Document extract ::
______

# Stuffing horns



## phoenix rising (May 23, 2020)

I'm looking for stuffing horns for an optima 12 ltr stuffer.  Was looking at the idea of 4 or 5 horns. 

Also looking for a bag stuffing horn for a #32 grinder.  2"-3" in diameter would work. 

Anyone on the forum make them, or any good places to get them?


----------



## thirdeye (May 23, 2020)

I'd start with The Sausage Maker, or Butcher Packer.  If they don't carry something that will work, send them an e-mail and ask who might.


----------



## phoenix rising (May 26, 2020)

Updated the name of the stuffer as I didn't put the right one.  The base of the tubes are 1 7/8".  I was looking for tubes that were kind of like the smokehouse chef.  They're called 'The Best'.


----------



## thirdeye (May 26, 2020)

For smaller grinders and stuffers I thought the standard base was 1-9/16.  Just curious if you are measuring an actual tube or taking a measurement of the inside diameter of the nut?


----------



## phoenix rising (May 26, 2020)

I'm measuring the widest point of the flare of the actual tube.


----------



## thirdeye (May 26, 2020)

______

Aim 1 :: Translate this sentence from the forum thread on stuffing horns into Spanish: "I'm measuring the widest point of the flare of the actual tube."
The records have no connection to the forum thread on stuffing horns.

______

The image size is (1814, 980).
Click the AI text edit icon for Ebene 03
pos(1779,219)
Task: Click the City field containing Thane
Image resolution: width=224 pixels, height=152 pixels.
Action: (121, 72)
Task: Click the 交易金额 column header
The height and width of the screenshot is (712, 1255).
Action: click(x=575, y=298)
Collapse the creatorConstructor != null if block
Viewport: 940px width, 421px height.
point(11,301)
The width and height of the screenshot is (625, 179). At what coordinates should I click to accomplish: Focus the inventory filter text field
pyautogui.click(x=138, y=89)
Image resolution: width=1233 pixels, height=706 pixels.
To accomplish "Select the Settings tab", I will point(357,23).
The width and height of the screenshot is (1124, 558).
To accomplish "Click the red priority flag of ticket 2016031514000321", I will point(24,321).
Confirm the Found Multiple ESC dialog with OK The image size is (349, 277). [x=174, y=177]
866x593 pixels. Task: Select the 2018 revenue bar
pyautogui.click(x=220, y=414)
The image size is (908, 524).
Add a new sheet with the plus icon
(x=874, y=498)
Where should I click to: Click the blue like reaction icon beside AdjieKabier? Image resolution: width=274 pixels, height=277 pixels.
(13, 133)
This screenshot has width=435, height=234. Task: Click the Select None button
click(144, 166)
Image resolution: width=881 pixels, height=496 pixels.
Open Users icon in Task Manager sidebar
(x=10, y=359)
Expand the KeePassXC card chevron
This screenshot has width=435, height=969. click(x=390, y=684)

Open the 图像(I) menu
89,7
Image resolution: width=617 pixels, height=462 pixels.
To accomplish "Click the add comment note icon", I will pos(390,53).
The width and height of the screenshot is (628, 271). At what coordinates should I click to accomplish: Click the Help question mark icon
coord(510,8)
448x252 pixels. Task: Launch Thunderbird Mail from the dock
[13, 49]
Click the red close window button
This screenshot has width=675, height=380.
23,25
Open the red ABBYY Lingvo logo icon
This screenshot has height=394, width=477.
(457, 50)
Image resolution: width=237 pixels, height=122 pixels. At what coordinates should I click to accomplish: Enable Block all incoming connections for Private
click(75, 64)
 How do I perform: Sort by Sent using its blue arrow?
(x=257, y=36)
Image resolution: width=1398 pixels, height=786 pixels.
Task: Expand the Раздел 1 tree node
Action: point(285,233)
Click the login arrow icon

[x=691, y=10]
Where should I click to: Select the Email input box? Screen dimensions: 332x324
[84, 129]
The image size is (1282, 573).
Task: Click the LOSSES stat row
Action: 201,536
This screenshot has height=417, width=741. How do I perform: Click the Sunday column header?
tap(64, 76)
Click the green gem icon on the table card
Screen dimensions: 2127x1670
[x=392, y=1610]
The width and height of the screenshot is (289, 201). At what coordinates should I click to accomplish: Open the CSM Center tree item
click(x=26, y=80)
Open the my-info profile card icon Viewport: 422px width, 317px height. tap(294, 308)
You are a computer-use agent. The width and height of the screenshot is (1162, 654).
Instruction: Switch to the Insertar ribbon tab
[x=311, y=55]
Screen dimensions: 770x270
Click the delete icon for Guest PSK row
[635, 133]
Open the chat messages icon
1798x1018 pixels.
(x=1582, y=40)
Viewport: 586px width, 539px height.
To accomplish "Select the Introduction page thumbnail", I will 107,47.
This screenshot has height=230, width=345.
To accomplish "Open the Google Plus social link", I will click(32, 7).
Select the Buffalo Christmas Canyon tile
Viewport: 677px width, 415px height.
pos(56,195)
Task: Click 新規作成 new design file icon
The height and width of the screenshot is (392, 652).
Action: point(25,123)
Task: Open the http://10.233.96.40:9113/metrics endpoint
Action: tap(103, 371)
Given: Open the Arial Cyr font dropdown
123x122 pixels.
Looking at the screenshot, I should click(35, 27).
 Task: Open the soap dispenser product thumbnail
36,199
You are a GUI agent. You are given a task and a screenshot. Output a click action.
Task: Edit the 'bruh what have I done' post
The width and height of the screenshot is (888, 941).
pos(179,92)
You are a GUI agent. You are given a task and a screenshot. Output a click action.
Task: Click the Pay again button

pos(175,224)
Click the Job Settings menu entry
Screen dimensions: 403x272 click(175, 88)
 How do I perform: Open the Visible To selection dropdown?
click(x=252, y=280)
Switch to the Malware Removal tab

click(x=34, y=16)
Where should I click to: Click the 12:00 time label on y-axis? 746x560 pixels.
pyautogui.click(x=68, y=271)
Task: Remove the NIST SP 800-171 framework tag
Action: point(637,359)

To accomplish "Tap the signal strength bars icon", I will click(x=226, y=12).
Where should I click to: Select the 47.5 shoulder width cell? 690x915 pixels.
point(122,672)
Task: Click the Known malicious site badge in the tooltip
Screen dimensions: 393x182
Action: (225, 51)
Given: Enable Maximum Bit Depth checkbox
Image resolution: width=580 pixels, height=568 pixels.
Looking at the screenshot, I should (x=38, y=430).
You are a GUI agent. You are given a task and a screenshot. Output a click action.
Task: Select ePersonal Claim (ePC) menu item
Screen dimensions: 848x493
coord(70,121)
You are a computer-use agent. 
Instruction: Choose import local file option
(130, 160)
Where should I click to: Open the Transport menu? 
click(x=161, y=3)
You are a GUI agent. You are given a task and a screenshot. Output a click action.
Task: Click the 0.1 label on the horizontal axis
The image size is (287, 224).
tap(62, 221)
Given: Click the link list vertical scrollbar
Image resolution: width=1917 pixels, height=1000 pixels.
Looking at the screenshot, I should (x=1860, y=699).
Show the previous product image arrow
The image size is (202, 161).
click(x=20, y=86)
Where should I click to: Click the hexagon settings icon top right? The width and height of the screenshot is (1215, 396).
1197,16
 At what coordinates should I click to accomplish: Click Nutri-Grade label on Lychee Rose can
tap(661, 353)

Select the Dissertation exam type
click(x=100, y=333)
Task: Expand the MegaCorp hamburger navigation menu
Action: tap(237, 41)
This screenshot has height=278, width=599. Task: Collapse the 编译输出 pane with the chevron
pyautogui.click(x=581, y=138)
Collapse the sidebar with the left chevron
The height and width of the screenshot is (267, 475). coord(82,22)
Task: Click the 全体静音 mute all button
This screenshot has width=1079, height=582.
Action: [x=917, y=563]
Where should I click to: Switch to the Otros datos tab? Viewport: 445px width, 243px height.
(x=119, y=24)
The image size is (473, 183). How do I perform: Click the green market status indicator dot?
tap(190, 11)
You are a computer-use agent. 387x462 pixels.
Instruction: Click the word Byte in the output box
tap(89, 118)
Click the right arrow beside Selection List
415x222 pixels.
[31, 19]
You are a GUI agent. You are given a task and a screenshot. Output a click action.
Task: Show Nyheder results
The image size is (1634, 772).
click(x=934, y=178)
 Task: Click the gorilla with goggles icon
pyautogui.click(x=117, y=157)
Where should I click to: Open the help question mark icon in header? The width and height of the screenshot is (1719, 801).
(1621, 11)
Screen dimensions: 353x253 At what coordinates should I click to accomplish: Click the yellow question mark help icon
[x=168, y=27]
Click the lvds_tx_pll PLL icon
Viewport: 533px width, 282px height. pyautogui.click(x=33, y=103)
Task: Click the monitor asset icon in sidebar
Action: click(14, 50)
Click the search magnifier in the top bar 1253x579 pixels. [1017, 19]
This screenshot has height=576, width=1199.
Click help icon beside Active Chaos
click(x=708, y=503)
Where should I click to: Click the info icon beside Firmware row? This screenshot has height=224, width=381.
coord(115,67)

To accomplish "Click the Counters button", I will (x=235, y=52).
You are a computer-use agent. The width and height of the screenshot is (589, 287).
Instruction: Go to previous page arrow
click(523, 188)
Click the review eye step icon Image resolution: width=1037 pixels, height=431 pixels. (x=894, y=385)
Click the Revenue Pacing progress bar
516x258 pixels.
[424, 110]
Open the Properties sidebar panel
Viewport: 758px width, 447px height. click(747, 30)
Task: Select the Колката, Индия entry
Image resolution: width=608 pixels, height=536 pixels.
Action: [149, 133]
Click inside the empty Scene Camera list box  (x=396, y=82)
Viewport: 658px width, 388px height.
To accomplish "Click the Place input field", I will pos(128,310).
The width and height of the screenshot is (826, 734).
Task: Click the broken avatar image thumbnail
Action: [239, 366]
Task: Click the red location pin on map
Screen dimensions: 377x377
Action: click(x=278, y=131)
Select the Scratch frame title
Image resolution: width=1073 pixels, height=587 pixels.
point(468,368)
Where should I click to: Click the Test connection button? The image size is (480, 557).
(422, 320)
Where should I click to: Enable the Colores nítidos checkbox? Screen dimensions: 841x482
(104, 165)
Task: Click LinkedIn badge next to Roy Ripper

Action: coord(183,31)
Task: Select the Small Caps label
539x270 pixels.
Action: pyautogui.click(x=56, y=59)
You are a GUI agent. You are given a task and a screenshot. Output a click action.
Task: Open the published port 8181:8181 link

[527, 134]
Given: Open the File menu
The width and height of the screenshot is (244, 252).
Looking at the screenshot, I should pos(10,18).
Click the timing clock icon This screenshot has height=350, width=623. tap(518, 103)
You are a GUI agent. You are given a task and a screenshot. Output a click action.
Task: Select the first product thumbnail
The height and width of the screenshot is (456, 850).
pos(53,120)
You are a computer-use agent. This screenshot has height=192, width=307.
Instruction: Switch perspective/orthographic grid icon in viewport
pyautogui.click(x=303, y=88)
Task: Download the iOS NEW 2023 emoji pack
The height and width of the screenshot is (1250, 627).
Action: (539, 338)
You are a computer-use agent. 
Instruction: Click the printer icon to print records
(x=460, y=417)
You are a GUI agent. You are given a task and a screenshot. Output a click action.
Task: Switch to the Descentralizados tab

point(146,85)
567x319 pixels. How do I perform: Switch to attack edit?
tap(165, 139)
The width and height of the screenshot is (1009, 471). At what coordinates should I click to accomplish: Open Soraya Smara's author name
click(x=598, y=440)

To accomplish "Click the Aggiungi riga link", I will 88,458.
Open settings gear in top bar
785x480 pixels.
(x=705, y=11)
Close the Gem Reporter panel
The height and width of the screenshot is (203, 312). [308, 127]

______

Aim 2 :: Print the records, starting at their first line and stopping after the line that contains "coord(510,8)".

Full solution 1 :: Estoy midiendo el punto más ancho del ensanchamiento del tubo en sí.

Full solution 2 ::
The image size is (1814, 980).
Click the AI text edit icon for Ebene 03
pos(1779,219)
Task: Click the City field containing Thane
Image resolution: width=224 pixels, height=152 pixels.
Action: (121, 72)
Task: Click the 交易金额 column header
The height and width of the screenshot is (712, 1255).
Action: click(x=575, y=298)
Collapse the creatorConstructor != null if block
Viewport: 940px width, 421px height.
point(11,301)
The width and height of the screenshot is (625, 179). At what coordinates should I click to accomplish: Focus the inventory filter text field
pyautogui.click(x=138, y=89)
Image resolution: width=1233 pixels, height=706 pixels.
To accomplish "Select the Settings tab", I will point(357,23).
The width and height of the screenshot is (1124, 558).
To accomplish "Click the red priority flag of ticket 2016031514000321", I will point(24,321).
Confirm the Found Multiple ESC dialog with OK The image size is (349, 277). [x=174, y=177]
866x593 pixels. Task: Select the 2018 revenue bar
pyautogui.click(x=220, y=414)
The image size is (908, 524).
Add a new sheet with the plus icon
(x=874, y=498)
Where should I click to: Click the blue like reaction icon beside AdjieKabier? Image resolution: width=274 pixels, height=277 pixels.
(13, 133)
This screenshot has width=435, height=234. Task: Click the Select None button
click(144, 166)
Image resolution: width=881 pixels, height=496 pixels.
Open Users icon in Task Manager sidebar
(x=10, y=359)
Expand the KeePassXC card chevron
This screenshot has width=435, height=969. click(x=390, y=684)

Open the 图像(I) menu
89,7
Image resolution: width=617 pixels, height=462 pixels.
To accomplish "Click the add comment note icon", I will pos(390,53).
The width and height of the screenshot is (628, 271). At what coordinates should I click to accomplish: Click the Help question mark icon
coord(510,8)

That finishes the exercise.